Regulation of glucose-transporter gene expression by insulin in cultured human fibroblasts

Abstract

To clarify the effect of insulin on glucose-transporter (GT) biosynthesis, we determined GT mRNA levels in human cultured skin fibroblasts, using HepG2 GT cDNA as a probe. Insulin specifically increased the GT mRNA level in a time- and dose-dependent manner. Time-course study demonstrated that the mRNA level peaked within 3 h of insulin (1 × 10⁻⁷ M) addition. After remaining elevated for several hours, mRNA decreased and returned to the basal level after 24 h. In the cell strains from seven normal subjects, the mean (±SE) GT mRNA level determined after 3 h of treatment with 1 × 10⁻⁷ M insulin was 164.3 ± 8.5% of the level found in untreated control cells.
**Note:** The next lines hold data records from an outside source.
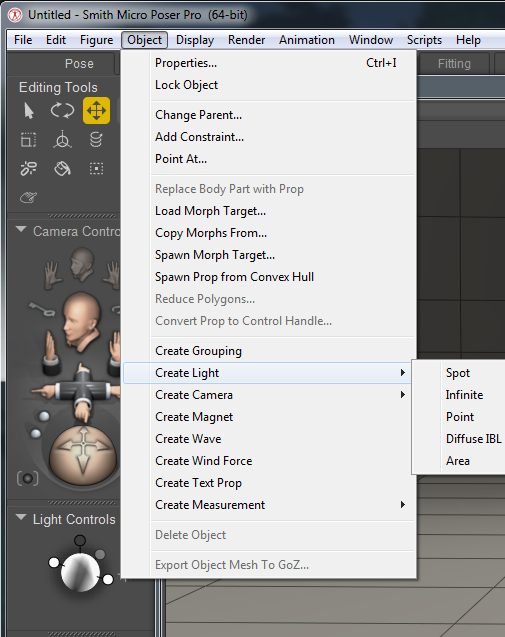The height and width of the screenshot is (637, 505).
Task: Select the arrow Select tool in Editing Tools
Action: (x=28, y=110)
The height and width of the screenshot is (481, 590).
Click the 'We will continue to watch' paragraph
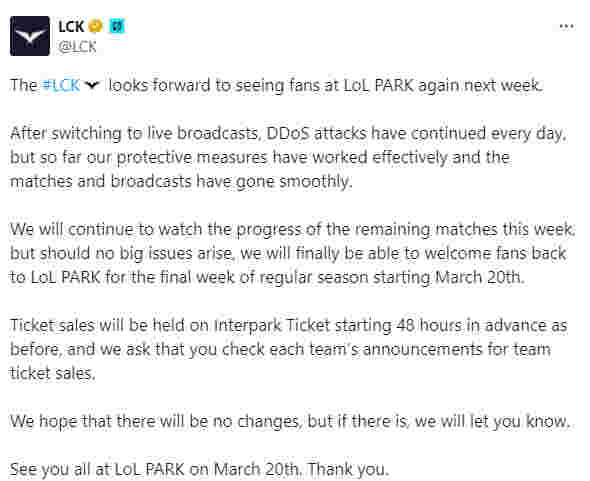292,253
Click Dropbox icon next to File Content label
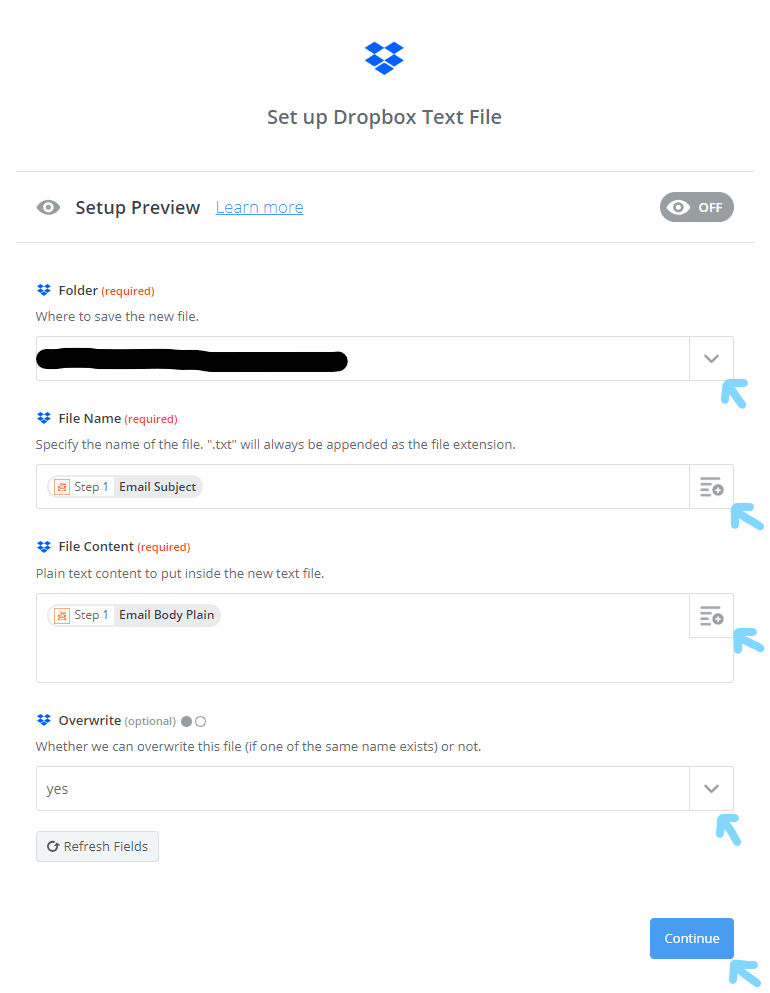 tap(43, 546)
The insulin dose-response curve of GT mRNA levels showed that the maximum stimulation was elicited at 1 × 10⁻⁷ M, and the half-maximum stimulation occurred at ∼5 × 10⁻¹⁰ M. Degradation rates of GT mRNA determined in the presence of actinomycin D were not different between insulin-treated and untreated cells. These results suggest that insulin increases GT gene expression in cultured human fibroblasts.